*Exercise prompt*.
Look through the listing below and report every line that contains "computer".

*The records*.
*** Block opens ***
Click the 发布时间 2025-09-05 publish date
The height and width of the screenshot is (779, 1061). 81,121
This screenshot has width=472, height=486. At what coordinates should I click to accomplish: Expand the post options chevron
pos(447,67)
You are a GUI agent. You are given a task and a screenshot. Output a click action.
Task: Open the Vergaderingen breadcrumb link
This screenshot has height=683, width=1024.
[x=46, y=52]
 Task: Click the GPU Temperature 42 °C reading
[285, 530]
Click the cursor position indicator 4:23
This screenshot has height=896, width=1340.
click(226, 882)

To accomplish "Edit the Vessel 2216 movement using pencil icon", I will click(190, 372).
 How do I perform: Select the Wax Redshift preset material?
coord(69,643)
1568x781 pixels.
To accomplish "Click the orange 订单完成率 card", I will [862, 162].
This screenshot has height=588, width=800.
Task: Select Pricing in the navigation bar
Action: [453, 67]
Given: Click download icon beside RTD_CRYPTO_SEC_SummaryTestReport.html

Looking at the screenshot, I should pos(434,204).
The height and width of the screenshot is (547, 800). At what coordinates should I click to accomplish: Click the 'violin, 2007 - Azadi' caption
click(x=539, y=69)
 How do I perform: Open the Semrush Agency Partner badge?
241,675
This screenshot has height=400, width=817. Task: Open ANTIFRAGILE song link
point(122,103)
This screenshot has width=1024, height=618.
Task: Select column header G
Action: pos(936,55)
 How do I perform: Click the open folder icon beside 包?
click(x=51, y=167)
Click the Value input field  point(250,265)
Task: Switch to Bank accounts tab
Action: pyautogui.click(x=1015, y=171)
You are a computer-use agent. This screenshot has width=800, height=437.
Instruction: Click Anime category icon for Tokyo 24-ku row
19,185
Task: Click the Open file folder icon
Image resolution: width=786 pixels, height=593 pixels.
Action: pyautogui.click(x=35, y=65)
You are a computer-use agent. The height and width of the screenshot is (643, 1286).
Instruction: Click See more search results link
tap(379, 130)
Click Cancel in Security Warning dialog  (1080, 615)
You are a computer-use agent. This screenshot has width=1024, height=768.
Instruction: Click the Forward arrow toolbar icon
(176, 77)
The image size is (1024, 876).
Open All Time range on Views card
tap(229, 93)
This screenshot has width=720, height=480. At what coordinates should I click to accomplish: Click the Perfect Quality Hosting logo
*** Block closes ***
*Written reply*.
You are a computer-use agent. This screenshot has width=800, height=437.
You are a computer-use agent. The height and width of the screenshot is (643, 1286).
You are a computer-use agent. This screenshot has width=1024, height=768.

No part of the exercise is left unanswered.